Venerdì scorso è scomparso Umberto Eco, semiologo, filosofo e scrittore italiano e Gianfranco Marrone, saggista e professore ordinario di Semiotica all’Università di Palermo, intervistato da MeridioNews, ha raccontato il suo personale ricordo del grande intellettuale piemontese.

«Con la scomparsa di Umberto Eco  – ha affermato Marrone – ci mancherà soprattutto la sua lucidità, che non è soltanto la capacità di capire e guardare più avanti di altri, ma soprattutto la forza di saper mescolare le carte. Umberto era tante cose, era un semiologo, un professore universitario, un giornalista, uno scrittore, un uomo di editoria; e lui riusciva a far giocare felicemente tra loro tutte queste professionalità come le sponde di un biliardo. Fare filosofia e scrivere romanzi, per esempio, erano attività complementari, così come essere un critico letterario o scrivere di politica sui giornali. Questa era una maniera per abbattere le barriere delle istituzioni del sapere, non per il banale gusto di farlo ma per farle crescere ognuna grazie all’altra. Ad esempio, tutti i suoi romanzi sono molto divertenti e avvincenti, spesso sono dei polizieschi, ma hanno anche una grande profondità filosofica; parallelamente suoi testi di semiotica sono anche divertenti. Notoriamente Umberto era un grande raccontatore di barzellette, riusciva a parlare di Kant e insieme a raccontare delle barzellette; non a caso è stato il curatore del Trattato delle barzellette di Achille Campanile».

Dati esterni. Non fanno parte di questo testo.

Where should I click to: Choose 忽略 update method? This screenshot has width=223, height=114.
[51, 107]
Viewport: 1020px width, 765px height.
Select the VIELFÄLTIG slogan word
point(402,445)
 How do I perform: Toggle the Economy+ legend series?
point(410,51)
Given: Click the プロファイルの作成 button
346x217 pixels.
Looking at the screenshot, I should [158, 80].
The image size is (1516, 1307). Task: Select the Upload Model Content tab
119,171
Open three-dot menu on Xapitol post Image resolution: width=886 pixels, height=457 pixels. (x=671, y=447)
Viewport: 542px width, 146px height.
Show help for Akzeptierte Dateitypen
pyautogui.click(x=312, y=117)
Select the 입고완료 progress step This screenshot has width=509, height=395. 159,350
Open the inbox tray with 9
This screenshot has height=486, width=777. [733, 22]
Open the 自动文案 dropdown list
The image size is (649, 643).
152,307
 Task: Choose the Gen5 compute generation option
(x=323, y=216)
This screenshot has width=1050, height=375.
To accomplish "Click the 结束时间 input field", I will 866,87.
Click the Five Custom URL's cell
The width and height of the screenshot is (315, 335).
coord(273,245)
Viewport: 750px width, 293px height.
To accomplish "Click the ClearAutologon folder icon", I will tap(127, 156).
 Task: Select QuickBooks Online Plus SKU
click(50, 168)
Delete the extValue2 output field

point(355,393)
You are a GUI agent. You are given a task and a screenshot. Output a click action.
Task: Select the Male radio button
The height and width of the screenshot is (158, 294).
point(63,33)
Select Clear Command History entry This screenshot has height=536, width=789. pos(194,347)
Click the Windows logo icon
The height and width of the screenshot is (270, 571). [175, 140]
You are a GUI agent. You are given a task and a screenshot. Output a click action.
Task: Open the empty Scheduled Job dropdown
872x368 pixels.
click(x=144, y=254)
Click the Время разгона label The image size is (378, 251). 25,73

«La prima e l’ultima volta che ci siamo incontrati – ha ricordato Marrone – sono due momenti a me molto cari. La prima volta fu alla fine del 1980, quando venne a Palermo per inaugurare un convegno di semiotica e io ero uno studente al secondo anno: ricordo che disse una cosa che mi rimase profondamente impressa, riuscì a spiegare come il segno è stato rimosso dal dibattito occidentale così come è successo nella società per la donna o i neri, gli altri insomma. Quello stesso giorno nel pomeriggio Eco andò da Flaccovio a presentare il suo nuovo libro Il nome della rosa. Quel giorno fu la prima volta che lo vidi e lo sentii parlare, ed era molto strano vedere un professore universitario che scriveva anche romanzi, a quei tempi era una cosa inusuale. L’ultima volta che l’ho visto è stato in settembre scorso a Camogli, al Festival della Comunicazione, dove mi aveva invitato; stava già molto male, ma si alzò dalla stanza delle colazioni e venne zoppicando ad ascoltare il mio intervento. A quasi quarant’anni di distanza, i ruoli si erano invertiti e per me fu molto importante vederlo là in prima fila ad ascoltarmi. Lui fu un maestro di vita non solo un maestro di pensiero».